苏芷饿了好久, 今日有沈寒山在,她才稍稍放松下心神,大口咬肉,狼吞虎咽。
他见她吃得这样急,心上泛疼。
沈寒山不欲让苏芷难堪,只递了一碗茶汤,哄她:“润润口。”
苏芷喝了一口茶,肚子里有货了,这才喟叹了一声。
她问:“你给我开小灶,不会被人抓到把柄吗?”
沈寒山勾唇:“狱曹与内廷隔着十万八千里,旁人管不着。不少官吏探监旧友,都会散逸银钱通融打点。狱吏们打牙祭惯了,很有眼力见儿,如今凑局去院子里吃茶了,没小半个时辰回不来。”
也就是说,现下无人管束,她同沈寒山讲话很是自在,不必担忧旁人监听壁脚。
沈寒山把今日宫中的谈话告知苏芷,问:“芷芷觉得,官家是想如何判你?”
苏芷就沈寒山的话分析一番,道:“官家不会杀我。”
“何以见得?”
“皇城司能顶上我缺儿的官吏不多,在我物尽其用之前,死不成。”
“既看重你,又为何要纵殿前司禁军打杀你?”
苏芷低头,泼了那碗茶,又斟了一杯酒。她小口抿酒,良久,才和沈寒山说:“我有没有和你说过皇城司与殿前司之前的恩怨?”
沈寒山和她对饮:“愿闻其详。”
“那是我刚入皇城司的头两年,殿前司的班直栽赃我司,说皇城司宫禁逻卫受宫人贿赂,私自放行,扰乱宫规。然而,那名宫娥悬梁自尽,死无对证。他们从我兄弟身上搜罗出宫娥所赠的金簪,连带着那夜当值宿卫宫门出入事宜的我也一并受罚。”

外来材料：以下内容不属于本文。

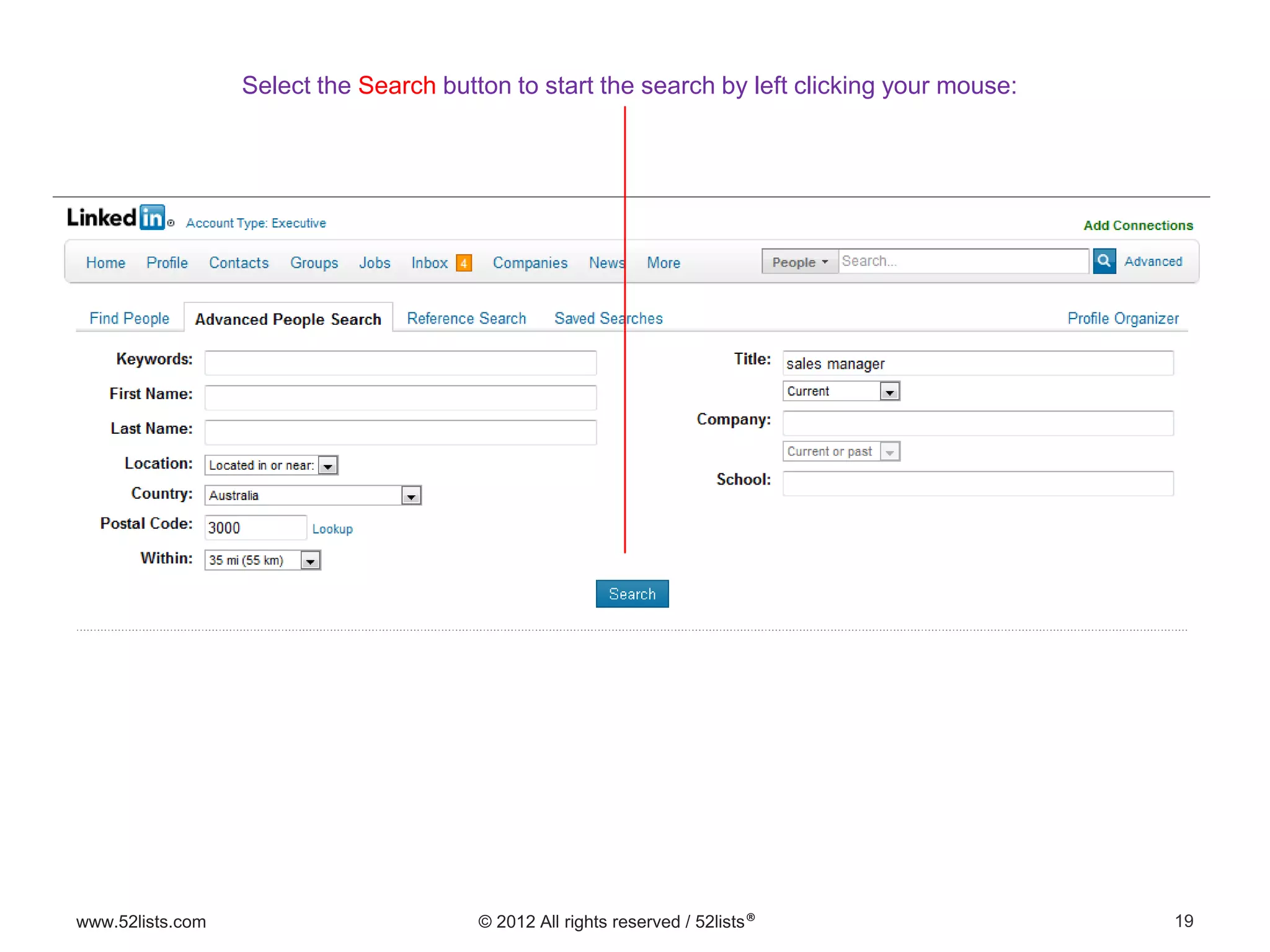This screenshot has height=952, width=1270.
Task: Click the Add Connections link
Action: tap(1137, 226)
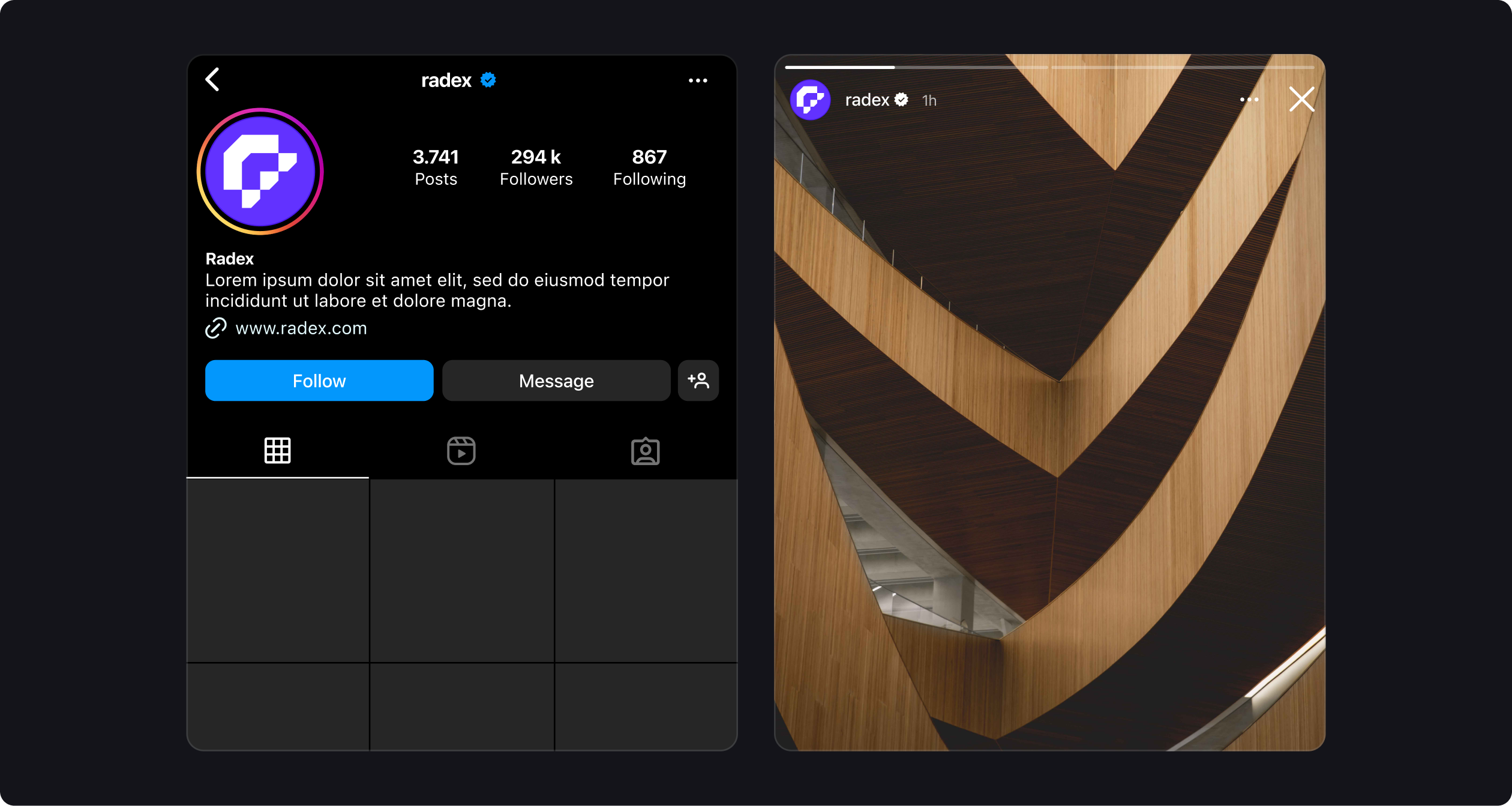
Task: Close the story with the X icon
Action: click(x=1301, y=100)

苏芷记得那日,她和兄弟都被打入关押犯错宫人或后妃的掖庭狱,鞭子沾了蒜水,抽打在她身上,皮开肉绽,痛之入骨。
她永远忘不了那日弥漫昏黑牢狱的腥涩的气味,催人作呕,连带着此后的好些年没碰过葱蒜。
苏芷是连坐的受害者,尚且有一口气留着,她的兄弟便没那样走运,不知殿前司的人是想毁尸灭迹还是旁的想头,不过几杖下去,兄弟便没了气息。
苏芷看着他兄弟双目充血,齿间含着血水,鼓囊地溢出几句:“我……冤枉。苏芷,我没有……”
“我信你。”
“好。”弟兄笑了,他嘴角越上扬,那血沫便漫得越多。
他满意了,可以闭上眼了。
死了,一条活生生的命就这样没了。
人啊,大哭来世间,又言不由衷,笑着离世。
苏芷知道他冤枉,那一夜宁静,他分明没有受贿。
可是天家不信,证据确凿,便给了殿前司免死金牌,能容他们肆无忌惮伤人。
苏芷疼得眼前一阵发黑,侧目瞥了一眼,她似乎看到牢狱甬道尽头,藏匿一袭龙纹衣摆。
是官家吧?他旁听了这样久,眼睁睁看着他们受罪,看着苏芷的兄弟赴死。
就在殿前司也要苏芷性命的时候,皇帝来了。
他恩待苏芷,救了她的命。开国功臣的女儿,如何能死呢?
苏芷感激官家,同殿前司结下死仇,又一心报效国家。
如今想来,处处都是破绽。
官家既然能救她的命,为什么不救她兄弟的命呢?
明明,兄弟是被冤枉的。
明明,官家有闲暇,能听他陈情。
又或许,命是分贵贱的。
兄弟不巧,这辈子命卑微如草芥,无人珍视。
她比他幸运。
真的吗?
苏芷想起前尘往事,说:“沈寒山,我有时候都不知道自己该怪谁。”
沈寒山没有说话,他只是伸出手,揉了揉苏芷的发。掌心力道温柔,一如纪家老宅那个缱绻的夜,苏芷心里暖融。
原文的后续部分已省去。